Tengo que hablar de los muertos, así que debo bajar la voz. Algunos están completamente muertos para mí; otros sobreviven en mis gestos, en la forma de mi cráneo, en mi manera de fumar, de hacer el amor, de alimentarme: como y bebo ciertas cosas por encargo de ellos. Son numerosos. Uno pasa muchos años sintiéndose solo entre la gente hasta que un día se encuentra con sus muertos, nota su presencia discreta pero constante. No alborotan demasiado. Con la familia de mi madre tardé en aceptar la convivencia; un día empecé a oír sus voces al hablar, a ver sus gestos al saludar o al alzar una copa. La «personalidad», lo poco que tú mismo te añades, es una nimiedad en comparación con la herencia que los muertos te dejan. Personas que ni siquiera he llegado a conocer sobreviven en mí: se ponen nerviosas, escriben novelas, albergan deseos y luchan contra sus miedos en mí. Mi rostro es la copia exacta del de mi abuelo materno; las manos las he heredado de la familia de mi padre; mi temperamento es el de algún antepasado materno. En momentos determinados, cuando me molesta algo o tengo que tomar una decisión repentina, probablemente pienso, hablo y actúo igual que habría pensado, hablado y actuado mi bisabuelo materno en su molino de Moravia hace setenta años.
La galería de personajes que componen su familia es tan variopinta que disfrutas y te maravillas con lo que relata de cada uno de ellos por igual. Todos tienen una historia extraordinaria. Encontré bastante bello en su extrañeza el hecho de que la abuela tuviera que retirarse a una habitación para poder reír; que una acción tan espontánea y cotidiana requiera de tanta intimidad y secreto para llevarse a cabo me pareció hermoso y algo triste. También me fascinaron los tíos, nunca los olvidaré:
Uno de ellos se había suicidado por no poder ser músico, otro había abandonado las Humanidades para convertirse en carnicero, Ernő dejó la carrera militar para entregarse a su "secreto" en algún país extranjero, desconfiado y alejado de toda vigilancia. |
Lo de
Confesiones un burgués va en serio. Las clases sociales se atraviesan por cuánto análisis hace, por cuánto recuerdo tiene, por cuánto temor y manía guarda. Indudablemente, en su contexto era un factor que determinaba en gran parte la vida. Cuando habla del efecto de la clase social en el odio y resentimiento que silenciosamente se instauran en el matrimonio me recordó a
La mujer justa y ya veo de dónde vienen muchas cosas del libro.
Algunas cosas que señalé:
"La vida pasa en una especie de penumbra, entre palabras que quedan sin pronunciar, gestos abortados a medias, silencios y temores: así es la vida, en realidad."

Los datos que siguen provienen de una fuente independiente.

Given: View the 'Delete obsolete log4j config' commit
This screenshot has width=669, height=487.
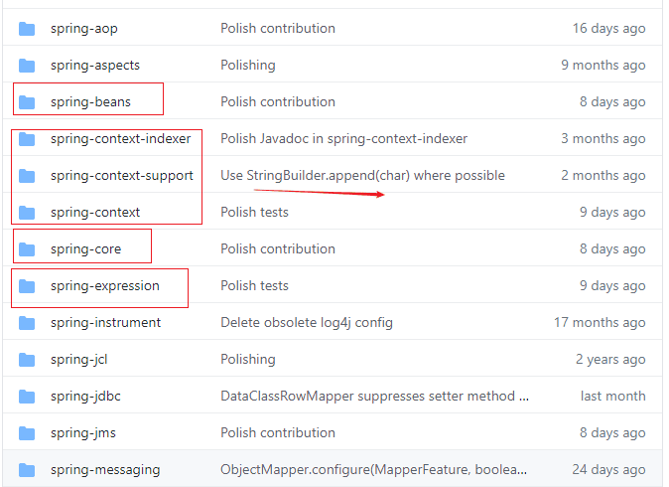Looking at the screenshot, I should (x=307, y=323).
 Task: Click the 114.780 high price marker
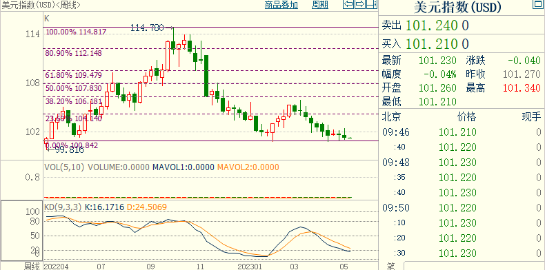click(x=147, y=28)
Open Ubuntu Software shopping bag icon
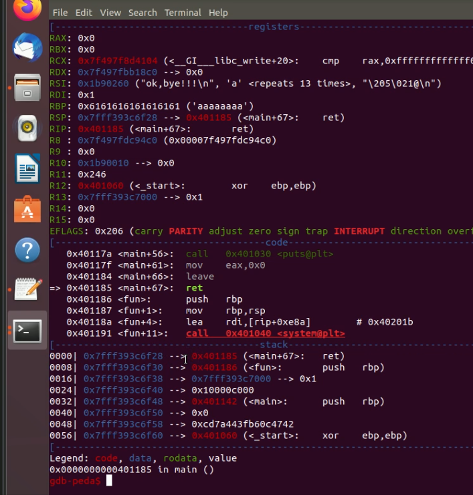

"El camino que conduce desde el mundo exterior hasta nosotros mismos es largo y sinuoso y está lleno de pasos dados en direcciones contrapuestas cuyo significado e importancia sólo reconocemos con el tiempo."
"Los verdaderos regalos de la vida, las cosas que nos ayudan a formar y a mantener nuestra fe y nuestra buena voluntad son casi siempre inesperados y en apariencia poco importantes, como lo fue para mi madre aquel paseo por el bosque moravo hasta el molino de la familia."